À manhã seguinte, dois pescadores encontraram-lhe inconsciente nas margens de Cefalônia. Durante os seguintes 18 meses, foi transladado de uma casa a outra para despistar os soldados inimigos da Itália, que ocupavam a ilha. Perdeu 32 quilos de peso e tingiu o cabelo de preto em um esforço por passar despercebido.
- "Sempre, em um momento de desespero, algum morador, por muito pobre que fosse, arriscava sua vida e a de sua família por minha família para me proteger, em um gesto de patriotismo e solidariedade", recordaria mais tarde Capes. - "Inclusive teve uma família que me deu uma de suas posses mais valiosas, uma mula chamada Mareeka. Só impuseram uma condição: tive que jurar solenemente que não a comeria."
A marinha Real britânica teve notícias de que um marinheiro inglês se ocultava em Cefalônia e conseguiu resgatá-lo na primavera de 1943, em uma operação própria de um filme: enviaram um barco de pesca que o retirou da ilha, e, para evitar os perigos das águas costeiras infestadas de inimigos, o barco efetuou um ampla volta de setecentos quilômetros para chegar a costa turca sem ser detectado. A partir da Turquia Capes conseguiu viajar até a Alexandria para reincorporar-se a seu antigo posto de fogueiro no HMS Thrasher.

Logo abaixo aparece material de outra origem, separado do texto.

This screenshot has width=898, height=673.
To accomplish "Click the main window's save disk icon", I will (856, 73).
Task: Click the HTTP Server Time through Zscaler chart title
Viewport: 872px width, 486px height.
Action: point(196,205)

Apesar de que tenha sido condecorado com uma medalha por seu escape, sua história era tão extraordinária que muita gente, tanto dentro como fora da Marinha, achava que era mentira. Estava ele realmente no submarino? Após tudo, ele não figurava na lista de pessoas que embarcaram. E os comandantes do submarino tinham recebido a ordem de fechar por fora as escotilhas de escape para evitar que se abrissem em caso de serem atingidos por uma carga de profundidade.
Não tinha testemunhas e Capes sempre foi considerado um grande contador de causos e histórias. Ele modificou alguns detalhes de seu relato escrito e ademais era difícil acreditar que o indicador de profundidade marcasse mais de 80 metros naquela região.

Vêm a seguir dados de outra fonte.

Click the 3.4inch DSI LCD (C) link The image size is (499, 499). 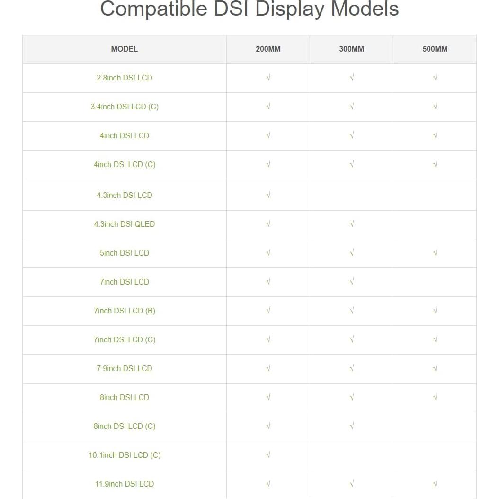coord(125,107)
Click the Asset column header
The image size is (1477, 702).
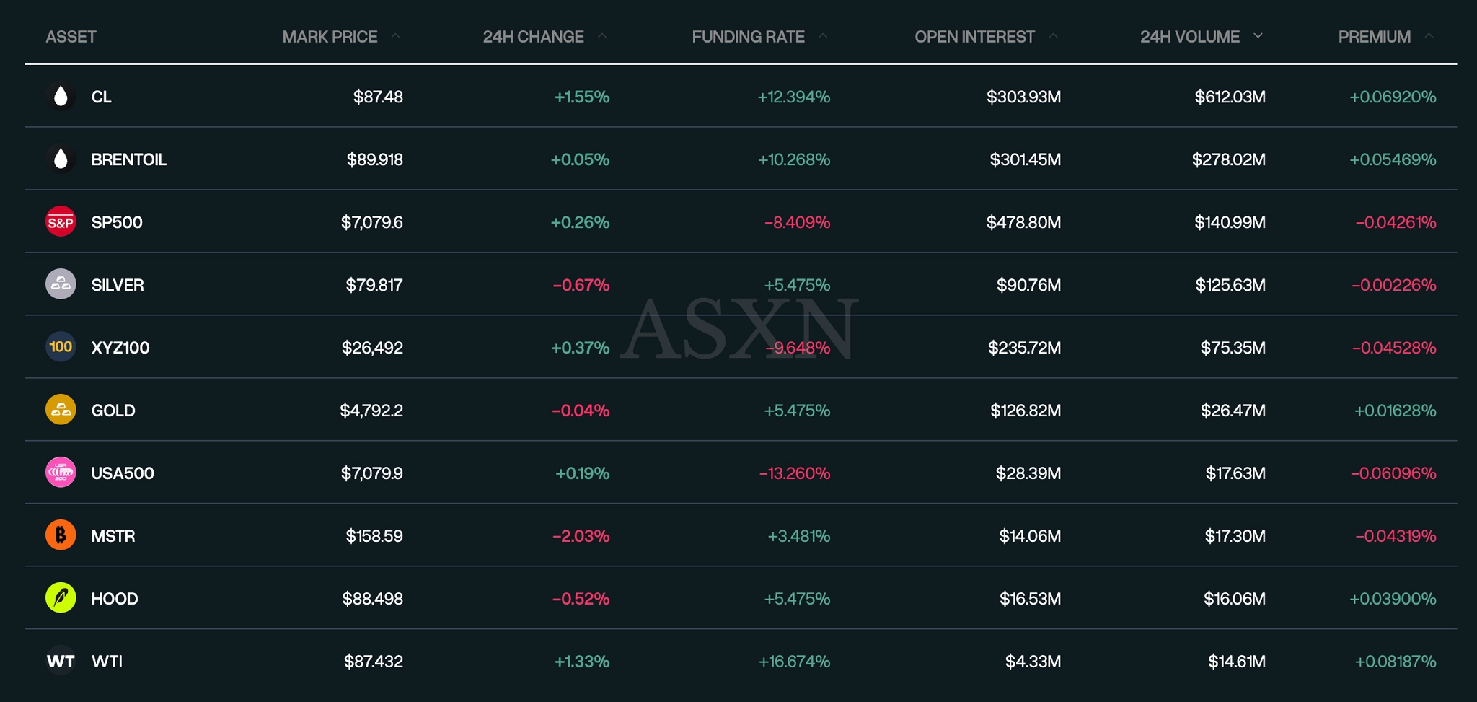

Por outro lado, ninguém também podia provar que mentia, e os gregos que o resgataram deram depoimento de que Capes tinha naufragado usando a máscara de mergulho, e que ficou na ilha todo aquele tempo, oculto, mas se portando como um grande soldado. Na Royal Navy não puderam desmentir sua versão, pese aos elementos sem dúvida incríveis que continha, de modo que Capes foi sim condecorado. Mas quando sua história correu de navio em navio, quase todos na Marinha o chamavam abertamente de mentiroso.
Terminada a guerra, Capes fez questão de que seu relato era verídico. Inclusive escreveu artigos na imprensa para justificar sua história, mas sua reputação continuou manchada durante décadas. Ele morreu em 1985, aos setenta e cinco anos de idade, sem ter conseguido convencer seu país de que era um autêntico herói de guerra e de que sua condecoração era merecida.
Doze anos após sua morte, em 1997, uma equipe de mergulhadores gregos descobriu um submarino afundado na frente à costa de Cefalônia. Era o HMS Perseus. Repousava sobre o fundo marinho, em posição quase vertical, tal e qual Capes tinha descrito em seu dia, e mostrava um buraco na proa que parecia produto de uma mina.
Na sala de máquinas, diferente do resto do submarino, não tinha corpos, e a escotilha da cápsula de escape estava aberta. Ali os mergulhadores também encontraram o cano lança-torpedos que serviu de liteira para Capes. Perto dele encontraram a garrafa em que ele disse ter tomado rum.
Mergulhador próximo do HMS Perseus.
Todos os detalhes coincidiam com a história de Capes, exceto um: o submarino estava afundado a cinquenta e cinco metros de profundidade, menos trinta dos que ele afirmou. Os mergulhadores encontraram a resposta para esta incógnita quando vasculharam os velhos aparelhos da sala de máquinas, como a bússola que ainda funcionava. O indicador de profundidade, no entanto, se rompeu na explosão e o ponteiro travou no valor que John Capes descreveu antes de abandonar o Perseus: oitenta e cinco metros.
Desde aquele dia, o Reino Unido deu a Capes a categoria de verdadeiro herói. Ele não chegou a viver para contemplar esse momento, mas ao menos foi um dos poucos homens que experimentou um dos maiores milagres da guerra: sair vivo do afundamento de um submarino depois de tomar aquele fortalecedor gole de rum.